Purposeretinal neovascularization(RNV)is the leading cause of blindness in patients with diabetic retinopathy. This study evaluated the better inhibitory effect of topical incorporation application of vasostatin(120-180aa) with sperminated pullulans(SP) on RNV.

Methods human vasostatin (120-180aa) was expressed in Pichia and purified with Ni-NTA agarose. Anti-angiogenic activity of vasostatin(120-180aa) plus SP was evaluated in vitro by proliferation, migration and tube formation assays in human umbilical vein endothelial cells (HUVECs). Hyperoxia induced retinal neovascularization lesions were created in C57BL/6J mice .All the model mice were randomly divided into two groups , namely control group and treatment group .Beginning one day after RNV induction, the left eyes of control group mice were treated with PBS buffer, the right eyes of control group mice were treated with eye drops containing 0.2% SP in PBS buffer , the left eyes of treatment group mice were treated with eye drops containing 1 μg/ml vasostatin(120-180aa)  in PBS buffer and the right eyes of treatment group mice were treated with eye drops containing 1 μg/ml vasostatin(120-180aa)  plus 0.2%SP in PBS buffer respectively three times daily for 8 days. The extent of RNV was examined by flat mount analysis on day 21 . RNV lesions were further evaluated by histological analysis.

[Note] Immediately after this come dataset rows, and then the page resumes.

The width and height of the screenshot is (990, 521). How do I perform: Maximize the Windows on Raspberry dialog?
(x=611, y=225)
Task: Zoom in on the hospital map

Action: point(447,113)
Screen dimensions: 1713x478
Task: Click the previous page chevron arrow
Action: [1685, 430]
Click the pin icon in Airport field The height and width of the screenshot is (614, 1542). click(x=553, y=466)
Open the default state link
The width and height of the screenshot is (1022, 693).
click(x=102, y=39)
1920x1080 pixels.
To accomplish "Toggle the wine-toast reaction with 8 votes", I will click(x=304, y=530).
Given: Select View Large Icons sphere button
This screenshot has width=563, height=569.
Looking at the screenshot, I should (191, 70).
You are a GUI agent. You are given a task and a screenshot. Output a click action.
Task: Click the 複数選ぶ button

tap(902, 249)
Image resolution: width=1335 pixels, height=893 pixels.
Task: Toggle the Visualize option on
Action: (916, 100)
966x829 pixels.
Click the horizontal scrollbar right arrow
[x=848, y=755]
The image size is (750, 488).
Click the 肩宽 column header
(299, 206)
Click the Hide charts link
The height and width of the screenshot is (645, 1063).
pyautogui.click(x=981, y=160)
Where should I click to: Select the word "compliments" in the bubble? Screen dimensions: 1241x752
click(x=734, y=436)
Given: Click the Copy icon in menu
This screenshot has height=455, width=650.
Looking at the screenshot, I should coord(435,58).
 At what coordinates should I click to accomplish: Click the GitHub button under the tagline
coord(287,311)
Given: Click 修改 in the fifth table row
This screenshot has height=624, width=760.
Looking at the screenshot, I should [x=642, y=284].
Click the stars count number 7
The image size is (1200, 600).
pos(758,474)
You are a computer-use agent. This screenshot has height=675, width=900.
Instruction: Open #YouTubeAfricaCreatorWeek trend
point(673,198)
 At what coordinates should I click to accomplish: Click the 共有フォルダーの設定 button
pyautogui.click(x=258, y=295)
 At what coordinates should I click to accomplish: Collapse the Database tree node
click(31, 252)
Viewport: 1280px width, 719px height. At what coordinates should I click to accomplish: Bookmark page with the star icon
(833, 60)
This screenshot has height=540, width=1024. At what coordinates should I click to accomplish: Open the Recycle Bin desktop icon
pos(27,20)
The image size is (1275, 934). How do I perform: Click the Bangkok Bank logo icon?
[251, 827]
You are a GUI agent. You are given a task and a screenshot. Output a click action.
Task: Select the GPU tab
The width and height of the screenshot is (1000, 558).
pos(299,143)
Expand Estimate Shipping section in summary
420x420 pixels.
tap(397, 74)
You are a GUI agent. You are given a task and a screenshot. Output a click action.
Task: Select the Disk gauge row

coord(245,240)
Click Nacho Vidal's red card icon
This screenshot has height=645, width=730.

ResultsApplication of vasostatin (120-180aa) plus SP inhibited the proliferation,migration and tube formation of HUVECs . After RNV induction, topical application effect of eye drops containing 1 μg/ml vasostatin (120-180aa)  plus 0.2% SP in PBS buffer for 9 days was significantly better than that of eye drops only containing 1μg/ml vasostatin(120-180aa) in PBS buffer as assayed by flat mounts. Histological analysis also revealed a better attenuated RNV lesions in vasostatin (120-180aa) plus SP –treated eyes than vasostatin (120-180aa) -treated eyes.

Conclusions Topical vasostatin (120-180aa) plus SP application more effectively suppressed hyperoxia induced RNV in mice.